* _Short problem_:
Pull out every line of the records below that contains the string "height" and copy each such line in full. Case counts when matching.

* _Given records_:
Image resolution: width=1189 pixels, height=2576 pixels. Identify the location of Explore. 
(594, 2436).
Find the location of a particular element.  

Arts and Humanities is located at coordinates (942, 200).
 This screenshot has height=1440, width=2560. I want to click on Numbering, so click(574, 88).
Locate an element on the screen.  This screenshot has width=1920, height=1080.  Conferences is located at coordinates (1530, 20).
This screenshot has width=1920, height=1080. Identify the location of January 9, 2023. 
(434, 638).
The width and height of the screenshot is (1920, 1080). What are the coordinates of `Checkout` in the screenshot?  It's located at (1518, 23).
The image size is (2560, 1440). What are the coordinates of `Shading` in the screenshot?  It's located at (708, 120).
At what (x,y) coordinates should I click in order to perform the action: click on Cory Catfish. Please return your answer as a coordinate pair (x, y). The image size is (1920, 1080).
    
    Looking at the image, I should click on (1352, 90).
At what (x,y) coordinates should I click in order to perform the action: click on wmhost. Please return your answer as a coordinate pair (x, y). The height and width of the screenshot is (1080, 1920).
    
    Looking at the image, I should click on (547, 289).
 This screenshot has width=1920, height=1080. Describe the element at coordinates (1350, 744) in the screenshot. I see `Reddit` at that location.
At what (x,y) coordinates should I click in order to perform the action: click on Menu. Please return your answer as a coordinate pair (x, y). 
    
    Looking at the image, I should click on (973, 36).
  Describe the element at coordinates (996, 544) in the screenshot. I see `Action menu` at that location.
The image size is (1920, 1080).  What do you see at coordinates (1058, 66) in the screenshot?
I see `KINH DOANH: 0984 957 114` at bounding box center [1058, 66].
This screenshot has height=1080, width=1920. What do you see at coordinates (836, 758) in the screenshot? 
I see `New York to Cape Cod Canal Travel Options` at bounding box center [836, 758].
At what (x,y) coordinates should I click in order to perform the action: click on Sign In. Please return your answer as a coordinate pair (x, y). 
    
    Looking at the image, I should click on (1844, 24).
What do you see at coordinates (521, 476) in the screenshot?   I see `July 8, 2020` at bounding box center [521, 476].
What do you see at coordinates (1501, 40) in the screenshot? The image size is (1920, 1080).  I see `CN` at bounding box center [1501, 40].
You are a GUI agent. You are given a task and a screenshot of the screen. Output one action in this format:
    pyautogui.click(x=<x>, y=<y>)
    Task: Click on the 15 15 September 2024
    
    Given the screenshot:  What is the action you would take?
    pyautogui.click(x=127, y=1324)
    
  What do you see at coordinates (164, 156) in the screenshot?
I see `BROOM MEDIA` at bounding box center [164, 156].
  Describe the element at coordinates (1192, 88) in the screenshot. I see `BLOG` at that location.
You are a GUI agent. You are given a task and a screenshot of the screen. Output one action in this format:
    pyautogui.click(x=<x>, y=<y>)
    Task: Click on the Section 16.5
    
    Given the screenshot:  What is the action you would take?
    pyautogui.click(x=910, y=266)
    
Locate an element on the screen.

* _Answer in full_:
Image resolution: width=1189 pixels, height=2576 pixels. Identify the location of Explore. 
 This screenshot has height=1440, width=2560. I want to click on Numbering, so click(574, 88).
Locate an element on the screen.  This screenshot has width=1920, height=1080.  Conferences is located at coordinates (1530, 20).
This screenshot has width=1920, height=1080. Identify the location of January 9, 2023. 
The width and height of the screenshot is (1920, 1080). What are the coordinates of `Checkout` in the screenshot?  It's located at (1518, 23).
At what (x,y) coordinates should I click in order to perform the action: click on wmhost. Please return your answer as a coordinate pair (x, y). The height and width of the screenshot is (1080, 1920).
 This screenshot has width=1920, height=1080. Describe the element at coordinates (1350, 744) in the screenshot. I see `Reddit` at that location.
This screenshot has height=1080, width=1920. What do you see at coordinates (836, 758) in the screenshot? 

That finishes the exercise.